Personal data protection policy

  1. SCOPE

    The present "Personal Data Protection Policy" applies to all activities involving the processing of personal data carried out by MICHELL Y CIA S.A. (hereafter "Michell"). It also applies to individuals from whom Michell requires any processing of their personal data, for which the company is responsible.

  2. DEFINITIONS

    "ANPDP": National Authority for Personal Data Protection.

    "Data Bank": The organized set of personal data referring to an identified or identifiable person, which will be subject to processing.

    "Personal Data": Any information about a natural person that identifies or makes them identifiable through means that can be reasonably used. Personal Data includes private data referred to by Law No. 29733 - Personal Data Protection Law (hereafter the Law) and its Regulations.

    "Sensitive Personal Data": Personal data consisting of biometric data that can identify the holder by themselves; data related to racial and ethnic origin; economic income, political, religious, philosophical, or moral opinions or beliefs, union membership, and information related to health or sexual life (article 2, ordinal 5 of the Law).

    "Processor": The natural or legal person, public or private, who by itself or in association with others, carries out the Processing of personal data on behalf of Sanofi. "Holder": The person to whom the Personal Data being processed belongs.

    "Transfer": Any national or international transmission, provision, or communication of personal data to a private legal entity, a public entity, or a natural person other than the personal data holder.

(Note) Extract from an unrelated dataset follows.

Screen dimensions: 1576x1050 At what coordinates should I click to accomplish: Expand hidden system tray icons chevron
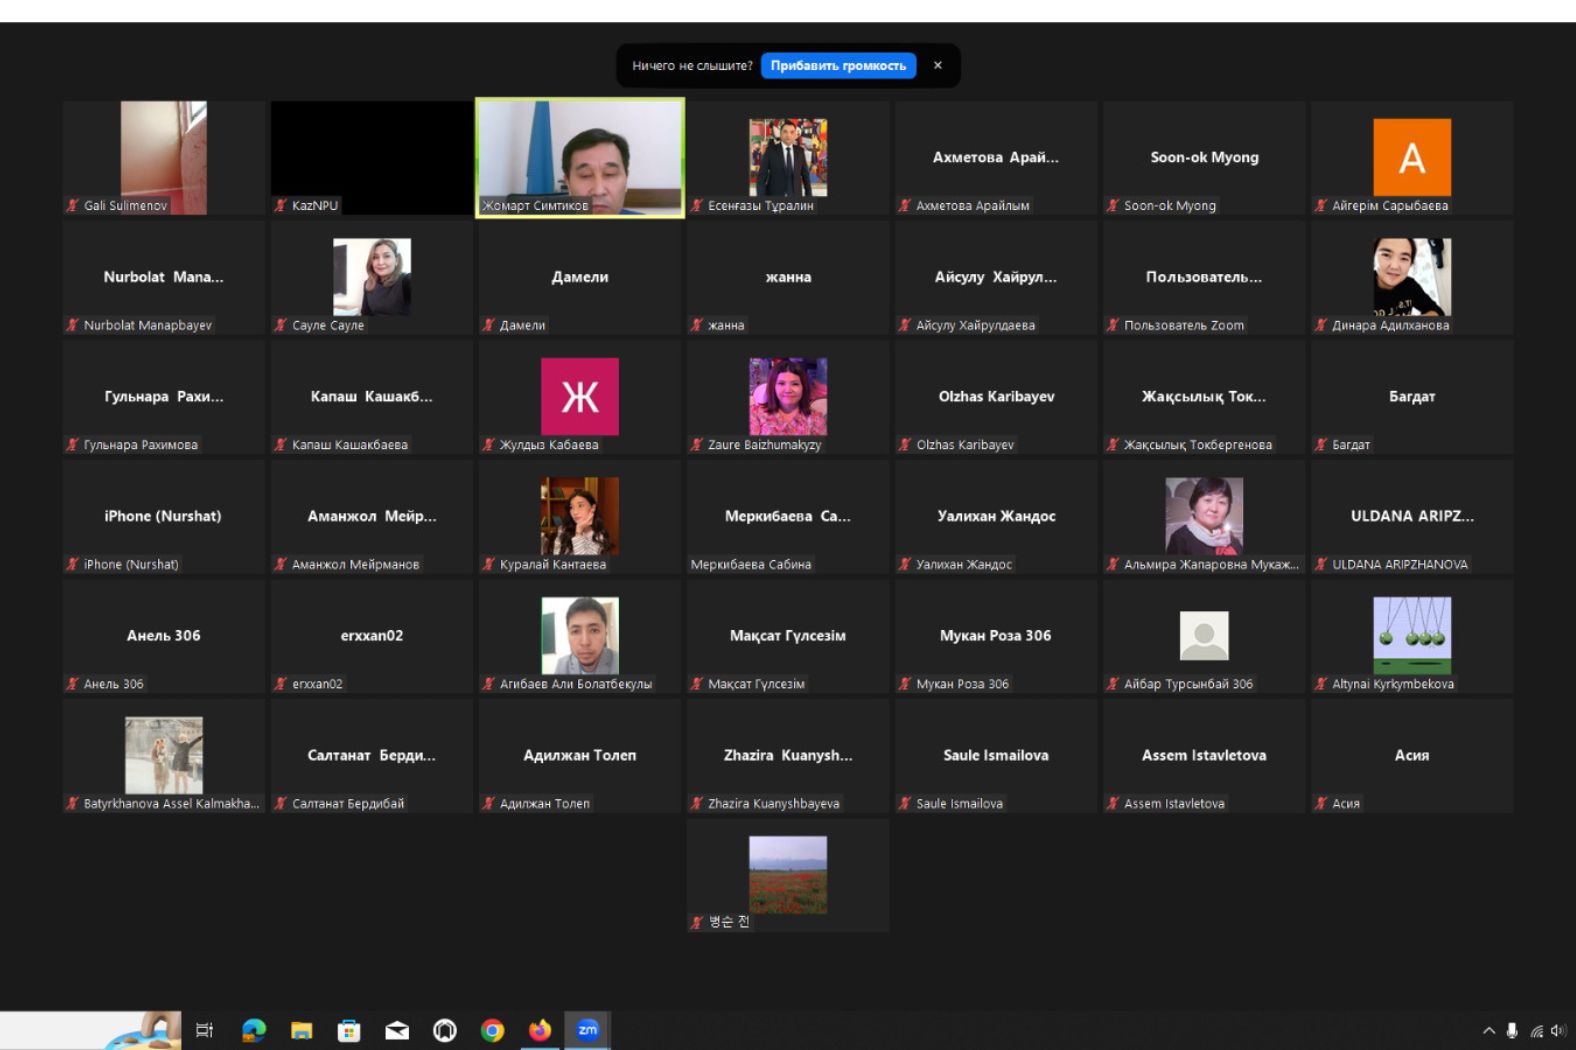1488,1031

    "Processing": Any operation or technical procedure, automated or not, that allows the collection, registration, organization, storage, preservation, processing, modification, extraction, consultation, use, blocking, deletion, communication by transfer or dissemination, or any other form of processing that facilitates the access, correlation, or interconnection of personal data.

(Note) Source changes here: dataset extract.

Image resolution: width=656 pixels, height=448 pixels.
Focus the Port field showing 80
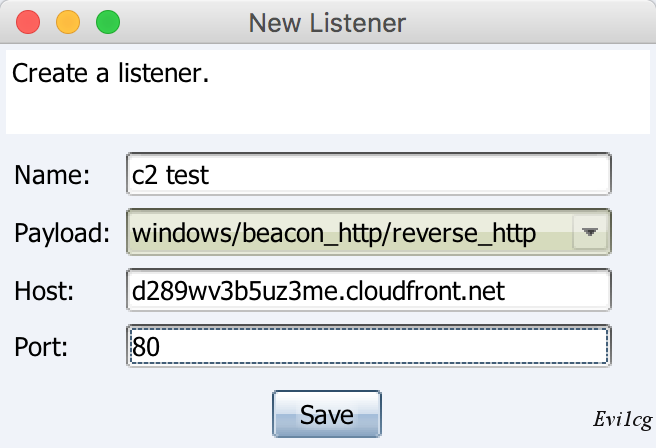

    This Policy shall be reviewed at least every 2 years or earlier if business conditions and the regulatory environment warrant it. Sanofi reserves the right to modify the content of the Policy without prior notice in order to reflect any legislative, technical, technological changes or changes in the pharmaceutical industry. Once the Policy is updated, it will be available for consultation, and Holders will be notified of the changes indicating the date the modifications took effect.

  3. GENERAL INFORMATION

    Michell processes personal data in compliance with Law 29733 – Personal Data Protection Law, its Regulation, approved by Supreme Decree 003-2013-JUS, and its complementary and modifying norms (all these hereafter defined as the "Personal Data Protection Normative").

    The personal data that we process are stored in personal data banks owned by Michell.

  4. OBJECTIVE

    This Policy aims to inform the public about our commitment to personal data protection, as well as the guidelines under which we carry out the processing of the same in the exercise of our commercial activities, the purpose for which we do so, and the procedures for the holders of the same to exercise their ARCO rights (access, rectification, cancellation, and opposition) mentioned in the Personal Data Protection Normative.

  5. PURPOSE OF PROCESSING PERSONAL DATA

    Michell processes personal data of employees, customers, suppliers, and all those who have some relationship with our company, with the purpose of complying with current legislation, executing the legal relationship that the holders of personal data maintain with our company, as well as any other lawful purpose previously informed to the holders of personal data.

  6. GOVERNING PRINCIPLES

    Michell commits to respecting the governing principles established in the Personal Data Protection Normative.